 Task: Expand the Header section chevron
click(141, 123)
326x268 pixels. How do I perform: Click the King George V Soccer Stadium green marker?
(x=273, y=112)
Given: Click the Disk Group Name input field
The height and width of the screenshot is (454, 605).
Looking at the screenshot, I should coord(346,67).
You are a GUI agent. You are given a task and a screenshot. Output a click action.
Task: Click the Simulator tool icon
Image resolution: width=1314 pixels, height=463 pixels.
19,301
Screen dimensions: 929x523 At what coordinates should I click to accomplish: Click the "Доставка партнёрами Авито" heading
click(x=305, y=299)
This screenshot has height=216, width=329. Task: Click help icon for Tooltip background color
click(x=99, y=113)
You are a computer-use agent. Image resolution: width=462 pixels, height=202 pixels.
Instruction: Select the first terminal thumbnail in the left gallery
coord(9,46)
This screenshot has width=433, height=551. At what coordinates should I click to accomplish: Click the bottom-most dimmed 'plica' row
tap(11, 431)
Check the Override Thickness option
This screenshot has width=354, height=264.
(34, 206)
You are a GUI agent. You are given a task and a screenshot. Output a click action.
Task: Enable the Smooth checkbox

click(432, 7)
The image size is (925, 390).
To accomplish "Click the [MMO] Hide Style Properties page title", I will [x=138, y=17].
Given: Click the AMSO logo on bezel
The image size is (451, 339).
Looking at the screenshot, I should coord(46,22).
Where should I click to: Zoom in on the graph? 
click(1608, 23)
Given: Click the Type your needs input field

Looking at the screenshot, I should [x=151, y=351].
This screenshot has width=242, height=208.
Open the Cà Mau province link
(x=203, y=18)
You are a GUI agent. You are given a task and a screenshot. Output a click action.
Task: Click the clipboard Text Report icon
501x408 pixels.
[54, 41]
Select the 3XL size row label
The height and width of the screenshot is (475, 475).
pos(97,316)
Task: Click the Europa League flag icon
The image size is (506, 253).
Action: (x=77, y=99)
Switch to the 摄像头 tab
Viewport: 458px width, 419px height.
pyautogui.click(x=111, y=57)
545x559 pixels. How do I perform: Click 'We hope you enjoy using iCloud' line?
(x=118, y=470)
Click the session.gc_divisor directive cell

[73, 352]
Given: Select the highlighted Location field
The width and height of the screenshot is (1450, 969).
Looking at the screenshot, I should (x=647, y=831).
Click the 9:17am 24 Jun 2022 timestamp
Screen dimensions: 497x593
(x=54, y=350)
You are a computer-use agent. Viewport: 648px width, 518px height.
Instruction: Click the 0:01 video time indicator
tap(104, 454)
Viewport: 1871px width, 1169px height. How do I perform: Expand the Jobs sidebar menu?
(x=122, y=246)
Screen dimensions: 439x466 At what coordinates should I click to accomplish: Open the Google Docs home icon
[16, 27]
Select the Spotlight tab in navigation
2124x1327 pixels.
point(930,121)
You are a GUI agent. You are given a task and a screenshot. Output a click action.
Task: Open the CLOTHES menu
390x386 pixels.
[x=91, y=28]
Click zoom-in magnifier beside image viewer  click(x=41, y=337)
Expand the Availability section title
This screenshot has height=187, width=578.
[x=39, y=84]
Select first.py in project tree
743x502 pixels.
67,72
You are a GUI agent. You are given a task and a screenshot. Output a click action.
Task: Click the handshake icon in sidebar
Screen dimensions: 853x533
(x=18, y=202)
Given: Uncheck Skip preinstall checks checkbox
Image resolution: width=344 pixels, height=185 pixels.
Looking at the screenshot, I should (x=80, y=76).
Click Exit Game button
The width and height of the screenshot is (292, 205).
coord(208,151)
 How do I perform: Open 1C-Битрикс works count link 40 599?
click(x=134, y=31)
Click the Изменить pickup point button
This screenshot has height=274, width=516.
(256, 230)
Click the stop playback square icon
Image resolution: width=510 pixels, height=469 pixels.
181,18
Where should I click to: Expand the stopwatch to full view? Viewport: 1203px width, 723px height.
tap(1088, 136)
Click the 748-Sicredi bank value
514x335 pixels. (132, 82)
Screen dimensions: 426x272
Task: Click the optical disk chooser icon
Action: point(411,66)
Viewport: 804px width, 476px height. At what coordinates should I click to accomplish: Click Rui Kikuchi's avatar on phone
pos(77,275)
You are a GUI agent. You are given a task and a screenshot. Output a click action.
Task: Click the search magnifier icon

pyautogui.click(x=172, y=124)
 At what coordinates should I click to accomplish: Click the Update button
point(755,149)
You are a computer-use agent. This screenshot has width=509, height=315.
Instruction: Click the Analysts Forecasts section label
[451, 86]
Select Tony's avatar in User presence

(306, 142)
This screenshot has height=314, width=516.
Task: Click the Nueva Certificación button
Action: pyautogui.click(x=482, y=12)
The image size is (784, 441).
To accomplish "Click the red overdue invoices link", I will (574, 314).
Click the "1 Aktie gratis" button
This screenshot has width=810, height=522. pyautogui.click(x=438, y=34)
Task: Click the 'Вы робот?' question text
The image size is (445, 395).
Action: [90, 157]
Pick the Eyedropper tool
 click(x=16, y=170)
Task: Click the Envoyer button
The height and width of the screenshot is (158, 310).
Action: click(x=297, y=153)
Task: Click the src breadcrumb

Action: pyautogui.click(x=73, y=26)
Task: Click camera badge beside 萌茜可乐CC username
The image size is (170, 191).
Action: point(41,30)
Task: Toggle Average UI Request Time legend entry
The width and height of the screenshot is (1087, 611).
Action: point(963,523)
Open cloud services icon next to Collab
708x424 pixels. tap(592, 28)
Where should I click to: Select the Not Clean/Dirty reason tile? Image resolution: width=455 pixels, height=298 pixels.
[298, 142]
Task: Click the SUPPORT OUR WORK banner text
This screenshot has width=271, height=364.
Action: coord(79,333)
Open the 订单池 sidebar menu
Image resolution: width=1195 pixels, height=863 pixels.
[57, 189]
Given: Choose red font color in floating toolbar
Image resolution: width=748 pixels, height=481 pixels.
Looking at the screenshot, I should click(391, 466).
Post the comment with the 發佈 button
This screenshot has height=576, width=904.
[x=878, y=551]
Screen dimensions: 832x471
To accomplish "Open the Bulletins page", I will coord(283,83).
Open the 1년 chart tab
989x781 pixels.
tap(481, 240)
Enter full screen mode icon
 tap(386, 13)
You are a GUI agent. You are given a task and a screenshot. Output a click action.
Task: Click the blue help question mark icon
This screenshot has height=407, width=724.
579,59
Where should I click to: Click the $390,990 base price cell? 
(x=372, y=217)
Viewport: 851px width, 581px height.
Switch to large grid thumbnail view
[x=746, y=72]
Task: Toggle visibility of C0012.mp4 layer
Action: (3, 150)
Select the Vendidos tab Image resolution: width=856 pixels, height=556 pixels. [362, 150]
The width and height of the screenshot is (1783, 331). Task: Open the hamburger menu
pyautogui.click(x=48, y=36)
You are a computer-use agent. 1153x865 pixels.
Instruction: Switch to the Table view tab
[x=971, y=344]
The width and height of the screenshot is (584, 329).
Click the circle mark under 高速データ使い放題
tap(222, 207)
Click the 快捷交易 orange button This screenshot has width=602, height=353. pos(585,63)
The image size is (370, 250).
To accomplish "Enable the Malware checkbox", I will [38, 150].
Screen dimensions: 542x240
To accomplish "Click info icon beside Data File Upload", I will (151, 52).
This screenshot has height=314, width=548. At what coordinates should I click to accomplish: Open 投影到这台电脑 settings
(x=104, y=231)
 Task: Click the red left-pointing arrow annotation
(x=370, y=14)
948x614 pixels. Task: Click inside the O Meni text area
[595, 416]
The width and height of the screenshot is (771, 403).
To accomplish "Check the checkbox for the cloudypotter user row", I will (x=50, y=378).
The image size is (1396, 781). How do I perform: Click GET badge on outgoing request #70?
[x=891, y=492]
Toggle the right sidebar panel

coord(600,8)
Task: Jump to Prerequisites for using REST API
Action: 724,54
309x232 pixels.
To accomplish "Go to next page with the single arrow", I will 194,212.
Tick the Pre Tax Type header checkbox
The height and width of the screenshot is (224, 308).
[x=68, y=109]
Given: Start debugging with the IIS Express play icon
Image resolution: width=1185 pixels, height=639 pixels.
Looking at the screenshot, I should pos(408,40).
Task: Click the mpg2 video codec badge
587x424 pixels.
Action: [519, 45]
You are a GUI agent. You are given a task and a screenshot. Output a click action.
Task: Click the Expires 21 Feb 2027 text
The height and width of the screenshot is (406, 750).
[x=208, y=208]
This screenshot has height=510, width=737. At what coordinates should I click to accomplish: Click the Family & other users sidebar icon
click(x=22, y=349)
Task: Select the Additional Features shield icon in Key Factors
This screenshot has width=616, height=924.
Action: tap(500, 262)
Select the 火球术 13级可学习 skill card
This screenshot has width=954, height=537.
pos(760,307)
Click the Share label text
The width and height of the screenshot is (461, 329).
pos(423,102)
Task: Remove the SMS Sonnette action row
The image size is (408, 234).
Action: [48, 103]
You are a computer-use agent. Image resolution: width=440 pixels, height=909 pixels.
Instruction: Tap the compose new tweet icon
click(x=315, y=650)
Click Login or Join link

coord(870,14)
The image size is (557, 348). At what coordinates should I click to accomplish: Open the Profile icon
━━━━━━━━━━━━━━━━━━━━
Quote the data above from the line containing "Task: Click the handshake icon in sidebar" to the line containing "Click the Изменить pickup point button", inclusive, and stop.

Task: Click the handshake icon in sidebar
Screen dimensions: 853x533
(x=18, y=202)
Given: Uncheck Skip preinstall checks checkbox
Image resolution: width=344 pixels, height=185 pixels.
Looking at the screenshot, I should (x=80, y=76).
Click Exit Game button
The width and height of the screenshot is (292, 205).
coord(208,151)
 How do I perform: Open 1C-Битрикс works count link 40 599?
click(x=134, y=31)
Click the Изменить pickup point button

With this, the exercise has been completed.